Songs on The Search were textured with instruments—saxophone, trumpet, sitar and keyboards—not heard before in Son Volt's catalog; nor could they be found in Farrar's solo catalog. "As a songwriter, I always try to follow wherever inspiration is drawing me in order to stay true to that," Farrar explains. "I can't write in the same constraints. It's more about exploring possibilities both in terms of song structure and instrumentation."
Only the keyboard sound survived those sessions to reappear on American Central Dust, but the songs pick up a lyric thread woven through The Search that began in Okemah and the Melody of Riot, the album for which Farrar resurrected Son Volt after three releases under his own name.
Of Okemah, Farrar said, in a 2005 interview, "I don't think of myself as a political writer, and I don't want to do that forever, but on this record, a lot of the songs were written during the six-month period that sort of coincided with the run-up to the (2004) presidential elections. Some of the positions were being thrown about and some of them kind of surfaced."
Themes of frustration about U.S. politics and its motivations surface again among the road songs, history lessons and songs of struggling love on American Central Dust. "Down to the Wire" features lines like, "The intrigues of the new royalty / and the believers in the afterlife / share the same gamblers' pages," and "Plastic grocery bags fly from trees / Proud symbols of a cavalier progress." "When the Wheels Don't Move" imagines life with unaffordable gas prices.
However, Farrar says about Dust, "I think that this was my attempt at an optimistic record. Perhaps it's the same old approach to confronting problems as the blues. When you play the blues, you actually feel better.
"Having grown up and soaked up a lot of folk music, and definitely Bob Dylan and Neil Young, there's always at least an acknowledgement of current events. Especially over the last eight years, it seemed like a dark period for a while. These songs were written in the summer of '08, so even at that time, there was kind of a palpable mood in the country that things weren't going to change for the better."
Still, Farrar says, the news of the day played only a small role among his inspirations for Dust. The uncertainty of that 2008 summer involved a potentially more positive outcome. "That kind of coincided with the idea that I didn't really want to write about anything really topical. If there is any conception of political content in a song like 'Down to the Wire,' it's probably filtered through more of a historical context.
"I was kind of thinking of some things I'd learned about recently about striking workers in the early 20th century. At that time, industry and politics were often kind of inextricably linked. Politicians could call out the National Guard and have them shoot striking workers.
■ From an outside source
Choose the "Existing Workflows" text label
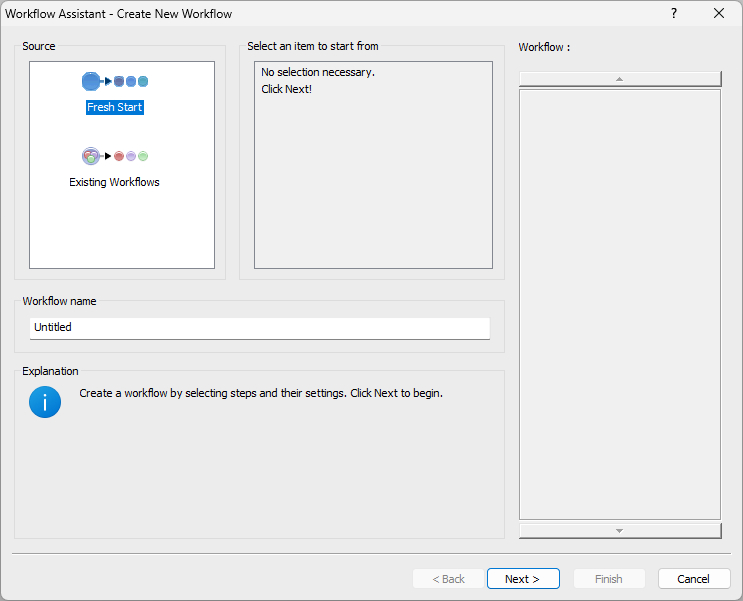Image resolution: width=743 pixels, height=601 pixels. (114, 182)
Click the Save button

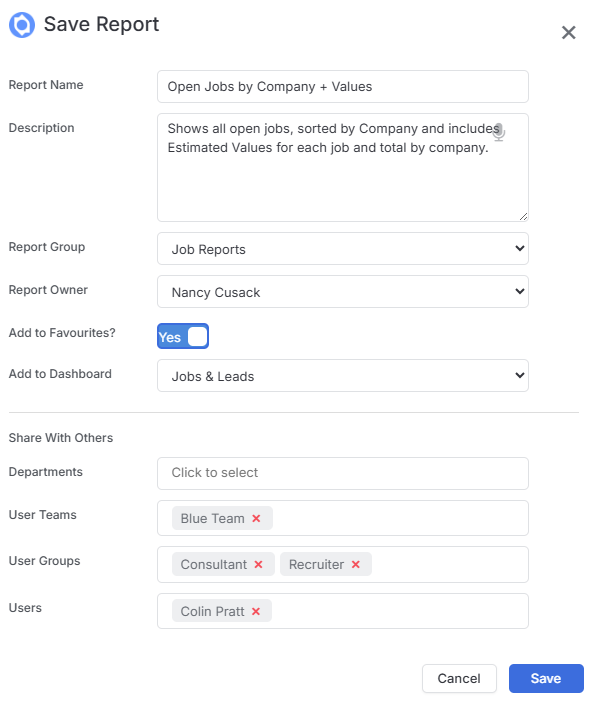point(546,678)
Thankfully, that kind of thing doesn't happen anymore in this country."
He adds that he's recently learned that some plastic bags are now biodegradable. "If I could, I would go back and change that line in the song," he says.
Dust introduces a new kind of Farrar song, with "Sultana," the little-known story of a shipwreck on the Mississippi that killed more souls than the Titanic, and "Cocaine and Ashes," a tribute to Keith Richards.
"I've always adhered to a more impressionistic style of writing," he says, "more a stream-of-consciousness style, blowing out ideas and making structure out of that. I prefer to work that way; it's like working backward. But for 'Sultana' and 'Cocaine and Ashes,' I had a central theme and wrote the rest of the song to support that."
Most people probably thought the story of Keith Richards snorting his cremated father's ashes was either hilarious or profoundly icky. But Farrar, a longtime fan, lost his own father in 2003, and whether or not the Richards story was true, he felt the sentiment was genuine, even touching, in Richards' context. Of "Cocaine and Ashes," Farrar says, "I sorta feel like his original statement was pretty real and honest, so that's the way I interpreted it."
Fans have come to expect metaphors rich in history and politics in Farrar's songs, so much so that they often read their own into his lyrics. Farrar values that quality and strives for it. "I try not to be too specific in writing songs," he says "and they can take on different meanings in different situations."
Few could mistake, though, the relentless optimism of the road song "Roll On" and its lyrics, "Roll on with the dreamers / Believers in the steel-eyed soul," or the empathy in the love song "Dust of Daylight." Its refrain may be Farrar's most memorable since, "May the wind take your troubles away": "Love is a fog and you stumble / every step you take."
It may not be optimistic, but it's honest, and it means about the same in any situation.